After baseline measurements with the subjects lying supine, the legs were passively raised to 45 degrees. After 2 min from PLR, BP measurements (in duplicate) and evaluation of venae cavae indices and cardiac volumes as detailed above were performed during quiet respiration.

Preload reduction: Lower limb venous occlusion

With subjects lying supine, pneumatic leg cuffs around the thighs were inflated to a pressure 5 mmHg greater than diastolic brachial BP to cause venous pooling in the legs and reduce the return towards the intrathoracic compartment and the general circulation.

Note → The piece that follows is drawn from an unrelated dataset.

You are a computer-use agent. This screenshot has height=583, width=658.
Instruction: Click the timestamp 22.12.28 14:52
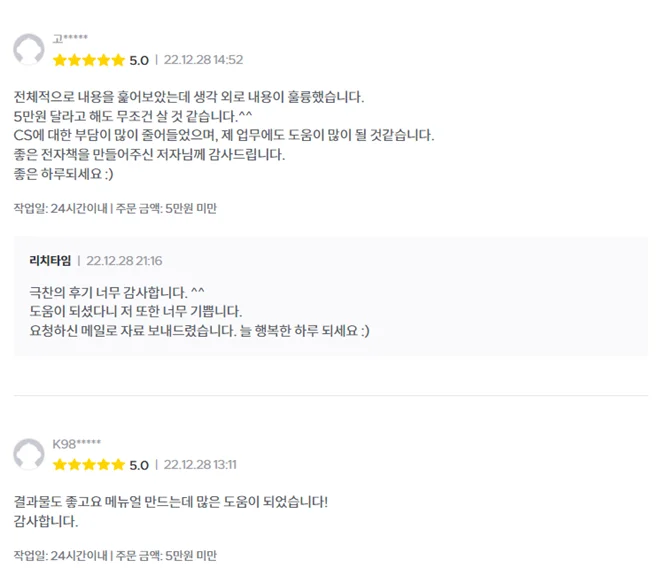pyautogui.click(x=203, y=60)

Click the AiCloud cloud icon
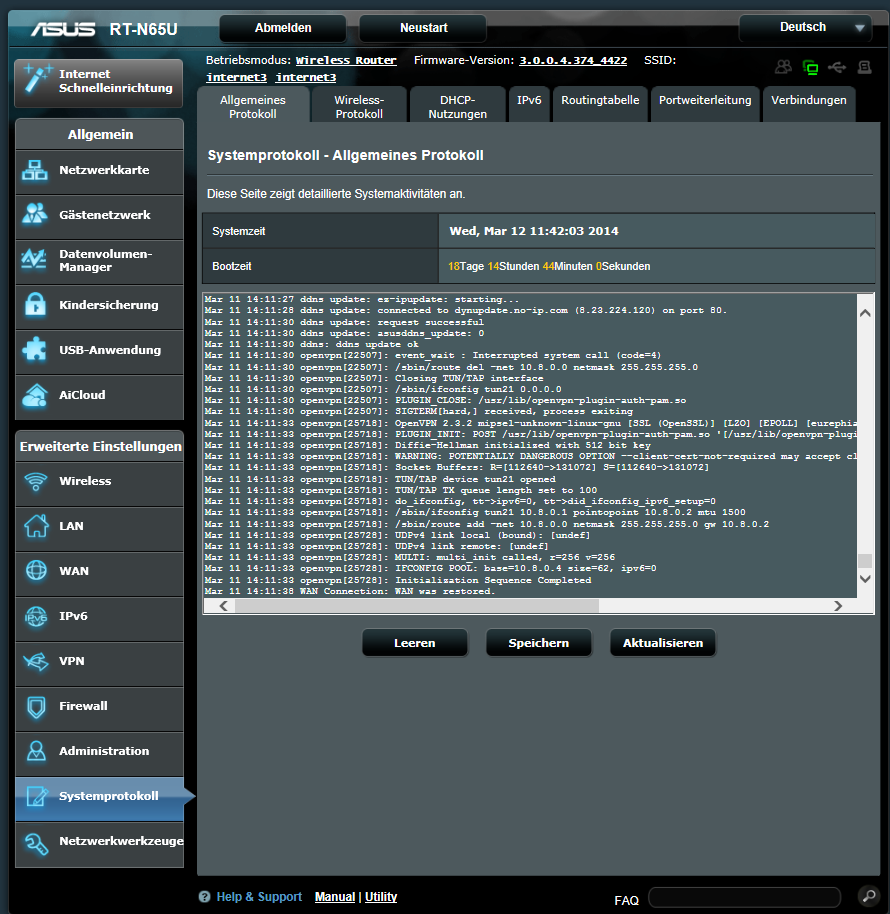click(x=35, y=395)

BP readings (in duplicate) and measurements of venae cavae indices and cardiac volumes as detailed above were repeated within 10 min of the start of LVO.

In a subsample of patients, measurements were repeated after a control period of no intervention to ensure stability over time (n = 10). Finally, 20 subjects were studied during LVO on two separate occasions (day 1 and day 2) at least 1 week apart to examine the reproducibility of venae cavae indices and the response to LVO.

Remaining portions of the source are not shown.